  • If intoxication is through mouth, patient should be placed in left lateral position with head lower than feet to prevent aspiration of stomach contents. Clear the mouth and pharynx with clean finger or suction. Mouth to mouth respiration should be avoided in such cases as vomited material may contain toxic amount of substances.
  • If the body is soiled with insecticides or vomiting and hypersalivation occurs, clothes must be removed, and skin should be washed with soap and water for about 10 minutes. If eyes are exposed, conjunctiva should be washed with clean water.
  •  If signs of systemic absorption are observed, atropine and cholinesterase reactivators like oximes must be given parenterally.
  • Depending on severity, 1-3 mg of atropine should be given as IV bolus. Set up an infusion of 0.9% normal saline. Record pulse rate, pupil size, blood pressure, presence of sweat and auscultatory findings while administering first atropine dose.
  • Administer 1-2 gm of pralidoxime chloride or 250 mg of obidoxime chloride by slow IV injection. It should be followed by an infusion of pralidoxime 0.5-1 gm/hour or obidoxime 30 mg/hour in 0.9% normal saline.
  • Patient should be checked every 5 mins after atropine administration for pulse rate, blood pressure, pupil size, sweat and chest sounds. If no improvement is seen, double the dose of atropine every 5 minutes. If some improvements are observed, stop increasing the dose. There are several cases, in which several hundred mg have been given during first 24 hours.
  • Atropine should ne administered until heart rate is more than 80 beats/minute, systolic BP is more than 80 mm Hg and chest is clear.
  • Once the stable condition is achieved, start an infusion of atropine every hour about 10-20 % of total dose needed to stabilize the patient. Monitor the patient regularly.
  • Continue oxime infusion until atropine has not been needed for 12-24 hours and patient has been extubated.
  • Access flexor neck strength in conscious patients by asking them to lift head off the bed and hold it in a position. Any sign of weakness indicates that patient is at risk of developing peripheral respiratory failure.
  • Convulsions can be treated with diazepam. Benzodiazepines can ne used for agitation and seizures.
  • Atropine is effective in antagonizing central and peripheral muscarinic effects but doesn’t affect neuromuscular paralysis and ganglionic action. Atropine should not be used in cyanosed patients until cyanosis is overcome as it may cause ventricular fibrillation.

Task item. Can you continue the passage on treating insecticide poisoning, picking up right after its final sentence? The listing that follows comes from a separate, unrelated source.

Provided data.
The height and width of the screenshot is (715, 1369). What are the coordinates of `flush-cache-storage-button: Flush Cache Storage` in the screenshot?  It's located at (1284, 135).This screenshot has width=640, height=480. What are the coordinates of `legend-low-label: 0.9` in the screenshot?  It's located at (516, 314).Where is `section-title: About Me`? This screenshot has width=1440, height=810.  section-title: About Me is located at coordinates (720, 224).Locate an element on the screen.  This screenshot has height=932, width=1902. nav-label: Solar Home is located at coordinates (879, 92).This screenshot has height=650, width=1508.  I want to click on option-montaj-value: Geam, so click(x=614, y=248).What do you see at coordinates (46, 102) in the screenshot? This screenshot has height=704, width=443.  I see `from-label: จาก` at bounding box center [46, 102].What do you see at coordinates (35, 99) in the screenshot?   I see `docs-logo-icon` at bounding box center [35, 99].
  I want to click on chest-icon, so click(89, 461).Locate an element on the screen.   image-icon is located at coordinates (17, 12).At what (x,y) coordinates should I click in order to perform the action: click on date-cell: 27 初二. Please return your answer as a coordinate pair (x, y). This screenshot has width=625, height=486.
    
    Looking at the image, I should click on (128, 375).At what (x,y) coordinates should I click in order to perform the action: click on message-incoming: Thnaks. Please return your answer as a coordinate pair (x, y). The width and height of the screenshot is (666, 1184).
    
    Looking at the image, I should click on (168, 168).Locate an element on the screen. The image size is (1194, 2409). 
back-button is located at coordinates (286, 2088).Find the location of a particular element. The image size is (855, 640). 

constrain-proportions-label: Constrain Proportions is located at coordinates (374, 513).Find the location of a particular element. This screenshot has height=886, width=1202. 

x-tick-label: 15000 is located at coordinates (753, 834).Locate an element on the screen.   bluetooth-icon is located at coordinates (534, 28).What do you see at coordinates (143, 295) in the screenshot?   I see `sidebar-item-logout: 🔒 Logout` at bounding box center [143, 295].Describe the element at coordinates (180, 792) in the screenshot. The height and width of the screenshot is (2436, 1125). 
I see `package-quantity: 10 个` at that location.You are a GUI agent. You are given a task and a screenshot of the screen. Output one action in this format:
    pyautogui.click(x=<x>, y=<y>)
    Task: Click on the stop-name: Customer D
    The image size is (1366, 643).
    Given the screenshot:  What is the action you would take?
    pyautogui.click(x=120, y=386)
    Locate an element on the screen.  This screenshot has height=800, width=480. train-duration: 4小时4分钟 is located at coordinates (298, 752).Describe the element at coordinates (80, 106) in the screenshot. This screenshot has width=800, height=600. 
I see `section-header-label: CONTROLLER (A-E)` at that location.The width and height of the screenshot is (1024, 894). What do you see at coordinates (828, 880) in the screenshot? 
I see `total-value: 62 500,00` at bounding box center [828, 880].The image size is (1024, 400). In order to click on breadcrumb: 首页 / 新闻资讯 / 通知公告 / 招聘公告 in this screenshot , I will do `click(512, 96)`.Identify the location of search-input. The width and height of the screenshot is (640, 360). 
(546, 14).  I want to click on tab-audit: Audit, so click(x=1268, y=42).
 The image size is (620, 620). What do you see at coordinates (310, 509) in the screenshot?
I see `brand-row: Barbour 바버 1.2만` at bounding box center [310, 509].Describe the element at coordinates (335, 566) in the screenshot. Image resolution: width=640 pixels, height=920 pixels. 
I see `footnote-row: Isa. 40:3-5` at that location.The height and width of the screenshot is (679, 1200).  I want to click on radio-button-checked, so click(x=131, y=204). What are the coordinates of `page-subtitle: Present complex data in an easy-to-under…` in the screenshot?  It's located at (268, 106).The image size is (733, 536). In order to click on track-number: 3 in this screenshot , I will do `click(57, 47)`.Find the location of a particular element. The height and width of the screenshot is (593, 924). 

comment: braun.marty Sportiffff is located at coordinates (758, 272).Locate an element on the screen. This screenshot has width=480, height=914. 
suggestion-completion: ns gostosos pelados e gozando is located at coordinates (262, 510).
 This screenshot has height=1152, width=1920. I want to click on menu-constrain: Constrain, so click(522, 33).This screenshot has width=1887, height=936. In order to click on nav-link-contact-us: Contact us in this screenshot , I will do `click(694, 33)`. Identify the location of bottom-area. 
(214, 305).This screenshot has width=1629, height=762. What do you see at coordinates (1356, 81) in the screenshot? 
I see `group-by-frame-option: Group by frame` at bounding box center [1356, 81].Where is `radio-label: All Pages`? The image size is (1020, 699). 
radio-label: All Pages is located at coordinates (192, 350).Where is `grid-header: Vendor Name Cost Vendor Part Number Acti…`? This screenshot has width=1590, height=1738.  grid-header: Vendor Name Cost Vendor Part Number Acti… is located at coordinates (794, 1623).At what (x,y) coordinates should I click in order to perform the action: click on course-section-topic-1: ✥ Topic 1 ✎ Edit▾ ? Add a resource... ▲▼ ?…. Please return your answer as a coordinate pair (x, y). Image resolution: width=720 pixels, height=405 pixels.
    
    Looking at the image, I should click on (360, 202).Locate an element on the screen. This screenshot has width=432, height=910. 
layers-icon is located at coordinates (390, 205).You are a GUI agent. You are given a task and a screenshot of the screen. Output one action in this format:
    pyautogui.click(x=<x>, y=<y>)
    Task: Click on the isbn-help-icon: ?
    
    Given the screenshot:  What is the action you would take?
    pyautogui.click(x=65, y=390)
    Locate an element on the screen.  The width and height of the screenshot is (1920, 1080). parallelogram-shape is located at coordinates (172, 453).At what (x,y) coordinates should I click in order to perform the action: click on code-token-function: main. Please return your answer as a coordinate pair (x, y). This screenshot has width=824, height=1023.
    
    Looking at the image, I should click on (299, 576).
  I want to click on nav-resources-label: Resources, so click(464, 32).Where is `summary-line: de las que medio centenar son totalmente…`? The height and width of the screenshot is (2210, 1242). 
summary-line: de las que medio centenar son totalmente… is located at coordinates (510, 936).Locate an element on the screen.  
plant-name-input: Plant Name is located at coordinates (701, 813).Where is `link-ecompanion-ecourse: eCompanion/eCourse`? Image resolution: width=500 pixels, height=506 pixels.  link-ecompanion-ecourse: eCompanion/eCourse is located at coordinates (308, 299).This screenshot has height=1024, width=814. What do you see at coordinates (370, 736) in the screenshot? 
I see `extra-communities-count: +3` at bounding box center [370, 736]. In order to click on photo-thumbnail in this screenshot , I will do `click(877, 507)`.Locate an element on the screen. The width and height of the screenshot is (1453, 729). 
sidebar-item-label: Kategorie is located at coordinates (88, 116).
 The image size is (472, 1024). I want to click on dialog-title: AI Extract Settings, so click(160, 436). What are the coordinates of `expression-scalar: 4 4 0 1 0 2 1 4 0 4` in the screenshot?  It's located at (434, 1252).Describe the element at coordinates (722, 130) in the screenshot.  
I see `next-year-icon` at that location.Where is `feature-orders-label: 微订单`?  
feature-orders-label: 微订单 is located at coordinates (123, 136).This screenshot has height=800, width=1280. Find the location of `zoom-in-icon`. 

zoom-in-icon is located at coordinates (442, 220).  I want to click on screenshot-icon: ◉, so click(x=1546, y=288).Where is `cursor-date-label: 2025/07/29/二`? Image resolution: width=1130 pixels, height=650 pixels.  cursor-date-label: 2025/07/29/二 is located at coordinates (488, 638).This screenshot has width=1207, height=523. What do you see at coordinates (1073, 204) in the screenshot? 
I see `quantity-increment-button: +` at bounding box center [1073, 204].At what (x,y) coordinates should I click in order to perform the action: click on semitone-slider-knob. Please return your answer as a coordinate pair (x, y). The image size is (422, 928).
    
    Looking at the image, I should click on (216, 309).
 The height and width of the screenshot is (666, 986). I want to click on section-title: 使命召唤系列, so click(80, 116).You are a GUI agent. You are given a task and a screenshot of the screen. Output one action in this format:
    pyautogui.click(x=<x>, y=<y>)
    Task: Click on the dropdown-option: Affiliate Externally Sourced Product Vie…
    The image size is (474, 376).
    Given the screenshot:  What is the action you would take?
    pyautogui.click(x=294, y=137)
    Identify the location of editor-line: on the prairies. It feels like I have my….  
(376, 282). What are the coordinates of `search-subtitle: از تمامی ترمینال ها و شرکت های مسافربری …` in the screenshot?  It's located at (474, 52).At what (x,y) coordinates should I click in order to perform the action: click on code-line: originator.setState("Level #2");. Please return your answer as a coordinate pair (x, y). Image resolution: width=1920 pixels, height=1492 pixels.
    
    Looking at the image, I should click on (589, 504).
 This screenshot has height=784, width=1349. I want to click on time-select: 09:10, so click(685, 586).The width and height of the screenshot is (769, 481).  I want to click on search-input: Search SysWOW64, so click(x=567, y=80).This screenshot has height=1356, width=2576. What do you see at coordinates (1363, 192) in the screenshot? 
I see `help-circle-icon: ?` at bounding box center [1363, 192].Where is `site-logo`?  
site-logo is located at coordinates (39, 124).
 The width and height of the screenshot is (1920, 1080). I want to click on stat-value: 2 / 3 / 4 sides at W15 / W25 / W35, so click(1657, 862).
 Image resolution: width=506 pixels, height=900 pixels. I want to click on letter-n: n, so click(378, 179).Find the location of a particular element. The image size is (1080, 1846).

Result of this task.
  • Oximes reverse neuromuscular blockade by reactivating inhibited acetylcholinesterase. Cholinesterase reactivators should not be administered before atropine as they cause muscle weakness when used alone.
  • In some cases, after a gap of 2-4 weeks delayed polyneuropathy may occur characterized by sensory and motor impairment. It is due to release of fat soluble organophosphorus from fat stores. So, patients should be monitored frequently.
  • They should not be allowed to do same work involving organophosphorus until plasma cholinesterase level exceeds 70 % of normal. It may take several weeks.

Prevention

  • People who are in frequent contact with organophosphorus compounds should be careful while using it.
  • It should be correctly stored and labelled properly to avoid unintentional exposure.
  • People working in farm should wear protective gear during and after applying organophosphorus pesticides. Protective gear includes covering of head and neck, mask or respirator and eye protection.
  • They should wash hands properly before eating, drinking, smoking and urinating and take thorough bath at the end of workday.
  •  For people living or working near farm that use organophosphates, staying indoor with windows shut can help to limit exposure.
  • Washing of fruits and vegetables thoroughly before using helps to avoid unintentional exposure.

References

  1. Roberts DM, Aaron CK. Management of acute organophosphorus pesticide poisoning. BMJ. 2007; 334(7594): 629–634.
  2. Eddleston M, Buckley NA, Eyer P, Dawson Ah. Management of acute organophosphorus pesticide poisoning. Lancet. 2008; 371(9612): 597–607.
  3. https://www.medicalnewstoday.com/articles/320350#causes-and-risk-factors
  4. Pharmacology and Pharmacotherapeutics. 24th edition.